Would you write out every record that follows exactly, with the pictures left out?

[Given entries — start]

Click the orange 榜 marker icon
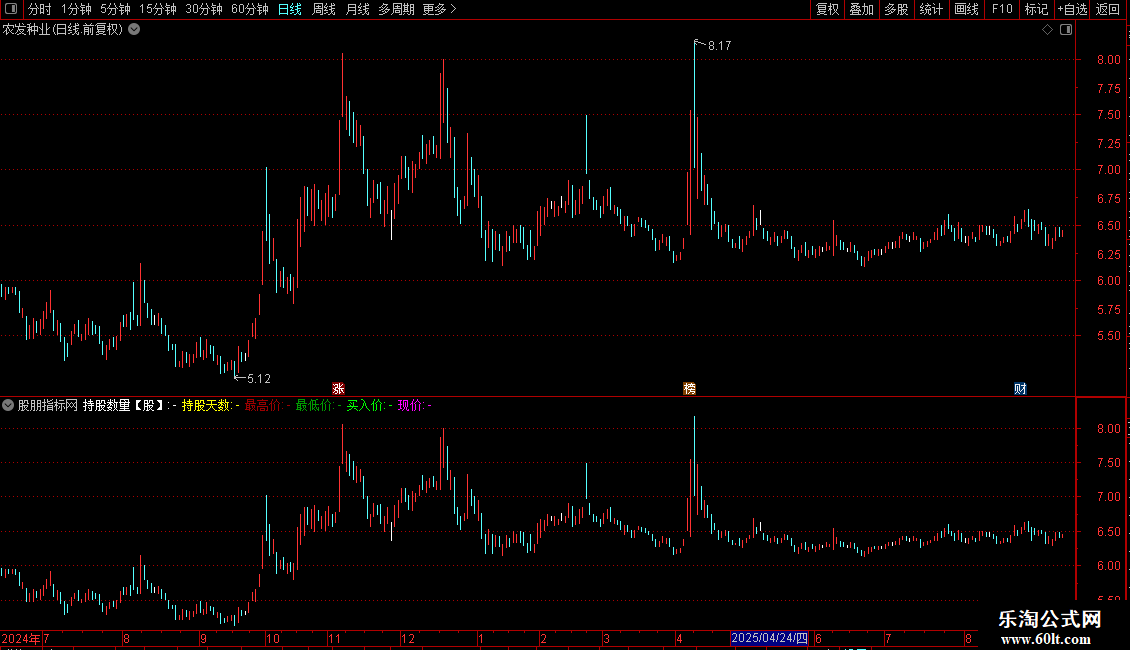Image resolution: width=1130 pixels, height=650 pixels. tap(690, 388)
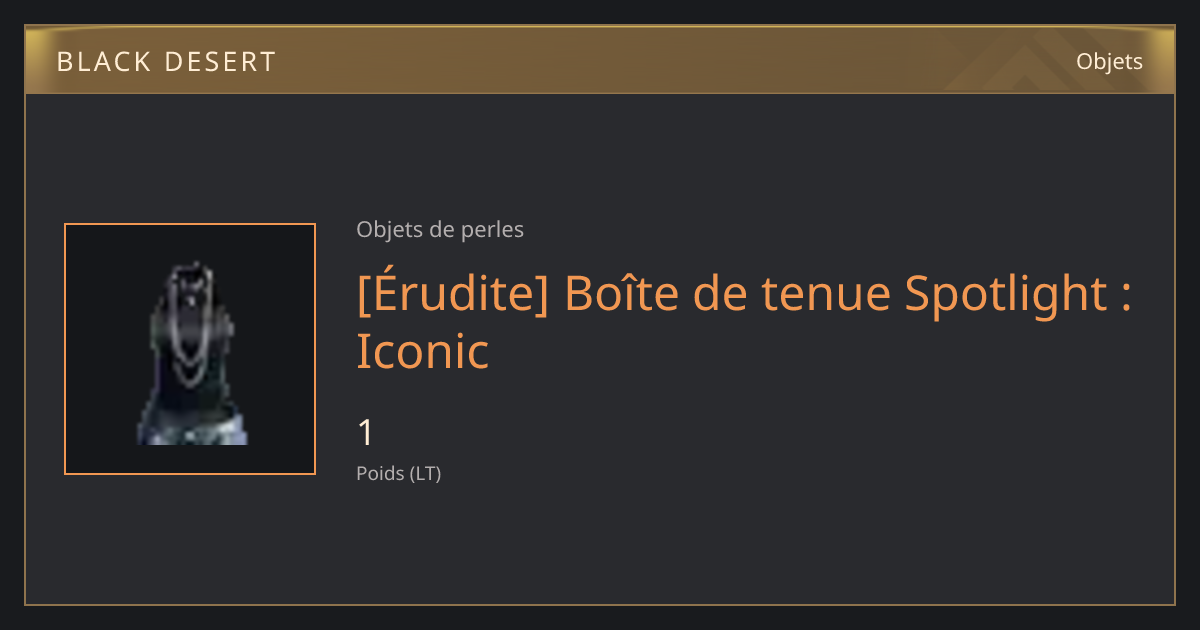Select the weight value 1
The image size is (1200, 630).
coord(365,433)
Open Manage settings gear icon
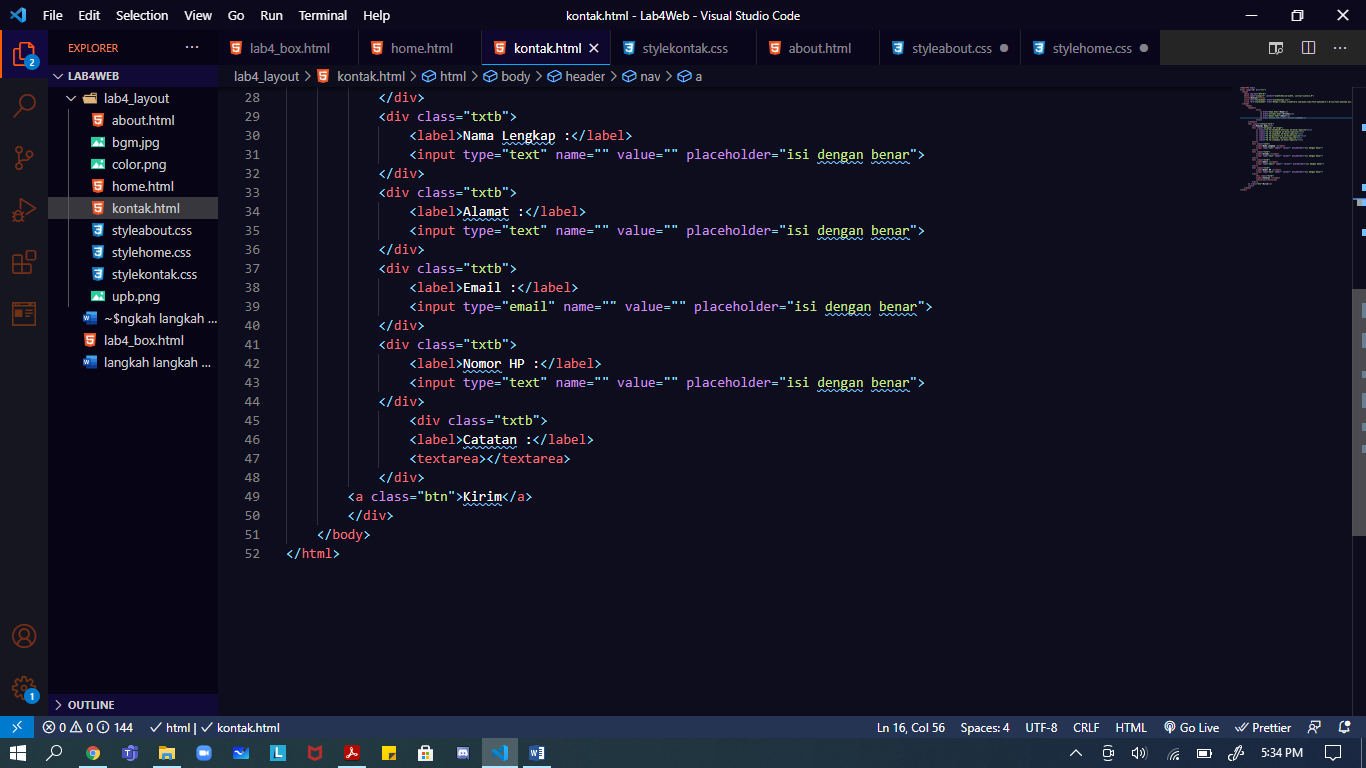1366x768 pixels. 22,690
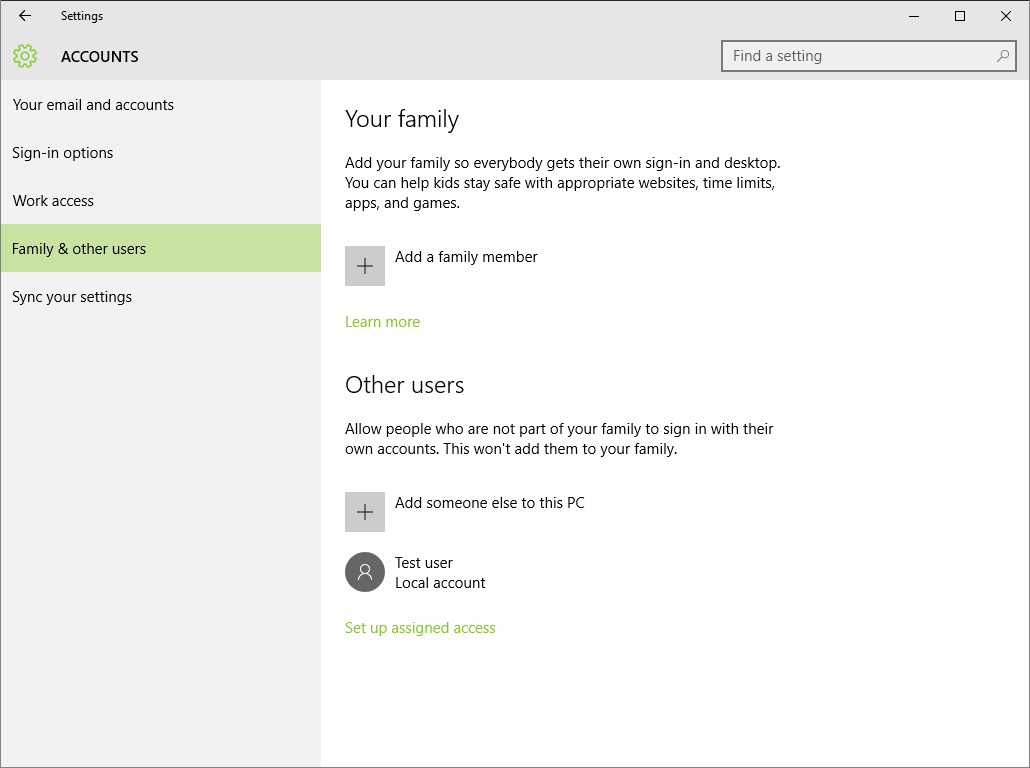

[Given entries — finish]

Your response =
Click the orange 榜 marker icon
Image resolution: width=1130 pixels, height=650 pixels. tap(690, 388)
Select the weight value 1
The image size is (1200, 630).
coord(365,433)
Open Manage settings gear icon
1366x768 pixels. 22,690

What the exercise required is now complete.